Two commands come in handy to check which DNS servers are available on the VPN Client Gateway:

resolvconf -l  # list DNS servers available
resolvconf -i  # list network interfaces with DNS servers

To make life more complicated there seem to be several implementations of resolvconf. While Raspbian (based on Debian Jessie) uses the BSD variant that has those options implemented, Ubuntu 14.04 (based on Debian Wheezy) uses a different implementation which does not.

Circumventing Resolvconf When The Tunnel Is Up

Resolvconf only administrates the DNS server IP addresses that can be used while dnsmasq is used as a DNS server on the Raspberry VPN Client Gateway which in turn forwards requests to the external DNS server. By default, dnsmasq uses the list of DNS servers assembled by resolvconf. To ensure all DNS requests go through the VPN tunnel, however, dnsmasq can be instructed with the ‘no-resolv‘ option to only use DNS servers defined in its own configuration file in /etc/dnsmasq.conf. Here is how this looks like:

server=10.8.0.1

# activate no-resolve to only use the DNS server above 
# to prevent DNS leakage outside the VPN tunnel
no-resolv

If no VPN tunnel is established, dnsmasq has to be reconfigured to use the DNS server list provided by resolvconf as the DNS server configured statically above is not reachable anymore:

server=8.8.8.8  # use this DNS server if resolvconf
                # offers no other option

Note that 8.8.8.8 will only be used by dnsmasq as DNS server if the DNS server IP addresses provided by resolvconf are not working.

How To Switch the Dnsmasq Configuration

There are several possibilities to switch the dnsmasq configuration. From an architectural point of view the best option would be to use interface up/down scripts that can be run when OpenVPN establishes and tears down a tunnel. Here, it would even be possible to extract the DNS server IP addresses provided by the VPN server and insert it into the Dnsmasq configuration. It is easy, however, to forget the up/down script invocation in OpenVPN configuration files. Things would still work but DNS requests would not be transported through the tunnel. In other words this is a risky approach.

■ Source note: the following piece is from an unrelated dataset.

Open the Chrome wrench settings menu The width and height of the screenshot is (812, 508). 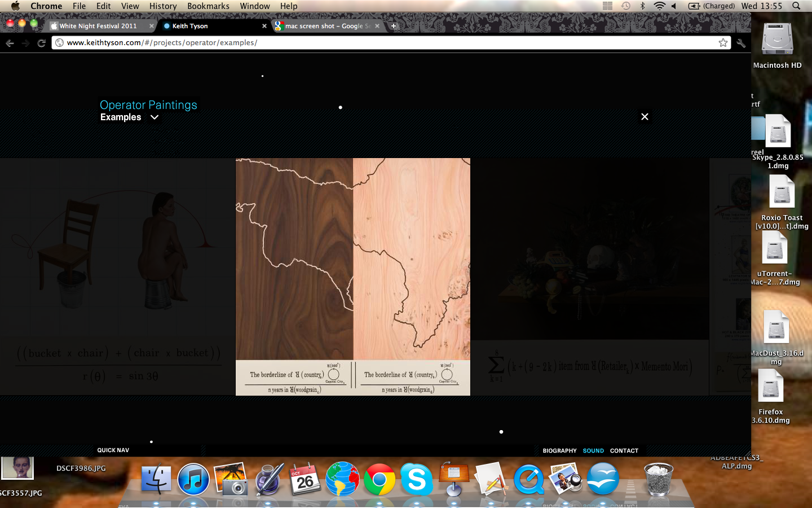pos(741,43)
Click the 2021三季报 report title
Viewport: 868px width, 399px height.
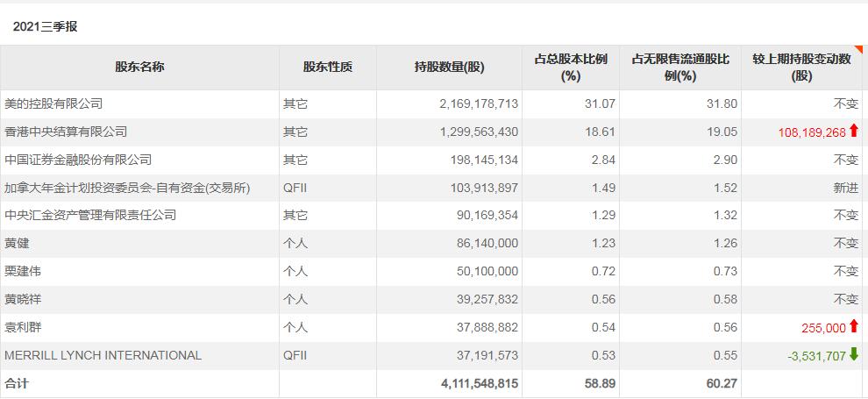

I therefore decided to change the Dnsmasq configuration and restart the service in the start and stop scripts that establish and tear down the OpenVPN tunnels (start-vpn.sh and stop-vpn-common.sh) in the Pi’s home directory. This has the disadvantage that the DNS server IP addresses that must be used while the VPN tunnel is established have to be configured manually. For most people (who do not use local servers as described above), a public DNS server (such as 8.8.8.8) is the right choice. The advantage of the approach is, however, that omitting the up/down scripts from the OpenVPN configuration does not result in DNS leakage outside the tunnel.

Yes, I wished things would be more straight forward but at least I learned a lot while coming up with this solution and I hope sharing this might be useful to some of you, too.